What is the best way to write a data loader?

What is the best way to write a data loader? - java

I am using Spring 2.5 and the Hibernate that goes with it. I'm running against an Oracle 11g database.
I have created my DAOs which extend HibernateTemplate. Now I want to write a loader that inserts 5 million rows in my person table. I have written this in a simple minded fashion like read a row from a CSV file, turn it into a person, save into the table. Keep doing this until CSV file is empty.
The problem is that I run out of heap space at about 450000 rows. So I double the size of memory from 1024m to 2048m and now I run out of memory after about 900000 rows.
Hmmmmm....
So I've read some things about turning off the query cache for Hibernate, but I'm not using a L2 cache, so I don't think this is the issue.
I've read some things about JDBC2 batching, but I don't think that applies to hibernate.
So, I'm wondering if maybe there's a fundamental thing about Hibernate that I'm missing.

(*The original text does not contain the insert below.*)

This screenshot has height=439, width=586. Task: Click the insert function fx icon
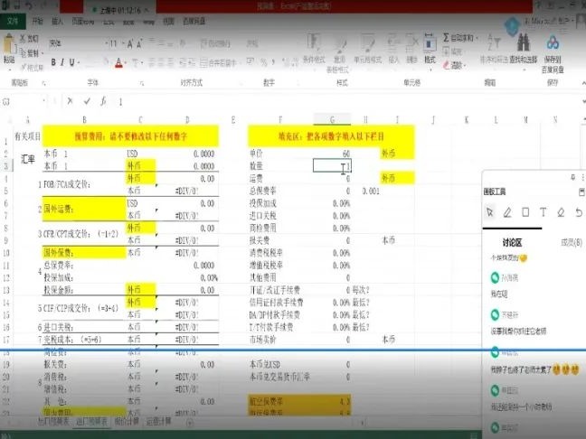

To be honest I wouldn't be using hibernate for that. ORMs are not designed to load million of rows into DBs. Not saying that you can't, but it's a bit like digging a swimming pool with a electric drill; you'd use an excavator for that, not a drill.
In your case, I'd load the CSV directly to the DB with a loader application that comes with databases. If you don't want to do that, yes, batch inserts will be way more efficient. I don't think Hibernate let's you do that easily though. If I were you I'd just use plain JDBC, or at most Spring JDBC.
If you have complicated businesslogic in the entities and absolutely have to use Hibernate, you could flush every N records as Richard suggests. However, I'd consider that a pretty bad hack.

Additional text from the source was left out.